# Something Stinks.....And It Could Be You.



## Vol (Jul 5, 2009)

A great article from Progressive Forage Grower managing editor Lynn Jaynes.

Regards, Mike

https://www.progressiveforage.com/forage-production/fertilizing/something-stinks-and-it-could-be-you


----------



## hillside hay (Feb 4, 2013)

When the field is fit it's fit. Due to better nutrition and pit maintenance the local guys have little odor compared with twenty years ago . I do agree with staying active if only to nip these sorts of complaints in the bud.


----------



## mlappin (Jun 25, 2009)

Around here at least, the way the "city" folk are buying up land to build, the day will come when you won't be able to do anything without pissing somebody off.


----------



## Farmerbrown2 (Sep 25, 2018)

A guy next township over applied for permits to apply human sludge boy did he stir up a hornets nest. My advice is never make trouble for yourself, think before trying to save a couple $ on fertilizer. Half the people in that township have “no sludge in my township “ signs up .


----------



## somedevildawg (Jun 20, 2011)

IN no way would I put human sludge on anything I owned.......not even a thought.


----------



## paoutdoorsman (Apr 23, 2016)

Timely article Mike. I started spreading chicken litter yesterday so it's definitely a bit smelly round here. Tilled some of it in today, and an inch of rain coming tomorrow which will help.


----------



## slowzuki (Mar 8, 2011)

Golf courses all use it here on the part by the holes, shipped in from the US somewhere. Can't think of a better bunch of people to be standing in it.



somedevildawg said:


> IN no way would I put human sludge on anything I owned.......not even a thought.


----------



## somedevildawg (Jun 20, 2011)

Lol, We call those "greens" FYI.......I can't even imagine using it for anything, too many problems with human sludge, not me....and I'll have to remember not to play pasture pool while I visit Canada.


----------



## Hayman1 (Jul 6, 2013)

My late wife put an end to any thought of using biosolids or chicken litter on our place. Just commercial fertilizer and horse manure if I wanted. However, horse manure isn't worth the fuel it takes to spread it with all the sawdust in it tying up the N. I worked with biosolids research plots back when it was lime stabilized and the odor wasn't so bad. Once they stopped adding the lime well, if you want to lose friends in a hurry, spread it next to their house on a warm day...

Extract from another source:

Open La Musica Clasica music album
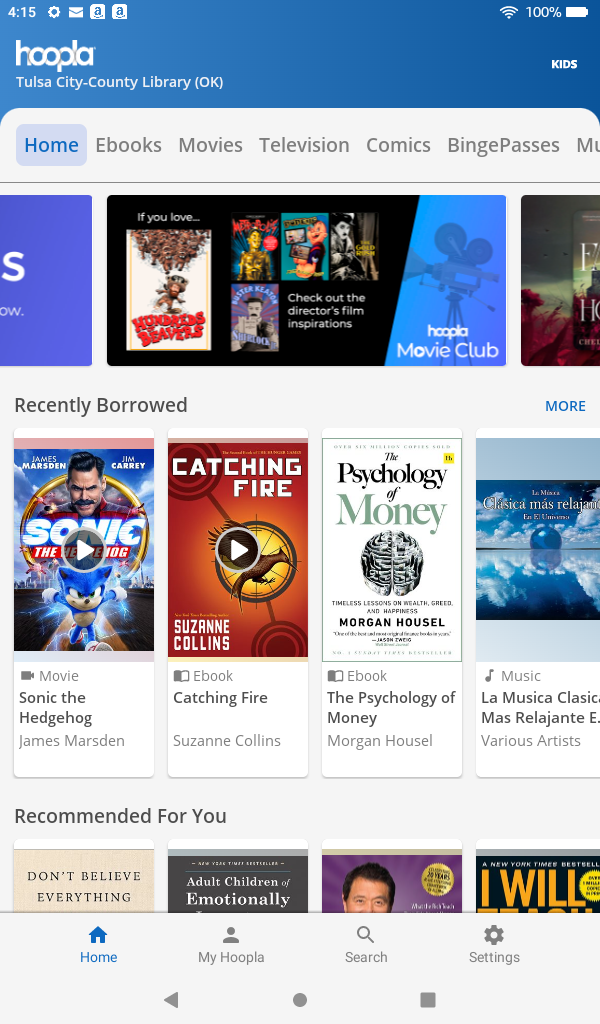This screenshot has height=1024, width=600. point(538,550)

However, it never ceases to amaze me the number of suburbanites that buy a house to be in the country and like virtually nothing the country has to offer like-

tractors with disbines sticking out

slow moving loads of hay

tractors working late at night-noise and lights

smell of animals in the paddocks

cows and calves when weaning

hogs in any variety or condition

spreading lime

burning brush

to me, this is what living the country smells, looks, and sounds like and why I like living there...


----------



## StxPecans (Mar 3, 2018)

I have a neighbor with chicken houses next door to my farm. He does not live neat then. And luckly the way the prevailing wind blows the stink does not drift to me but blows right into other peoples houses. 
So i guess putting out chicken poop isnt that big of deal as i could blame it on the chicken houses. Glad I live a mile down the road, up wind.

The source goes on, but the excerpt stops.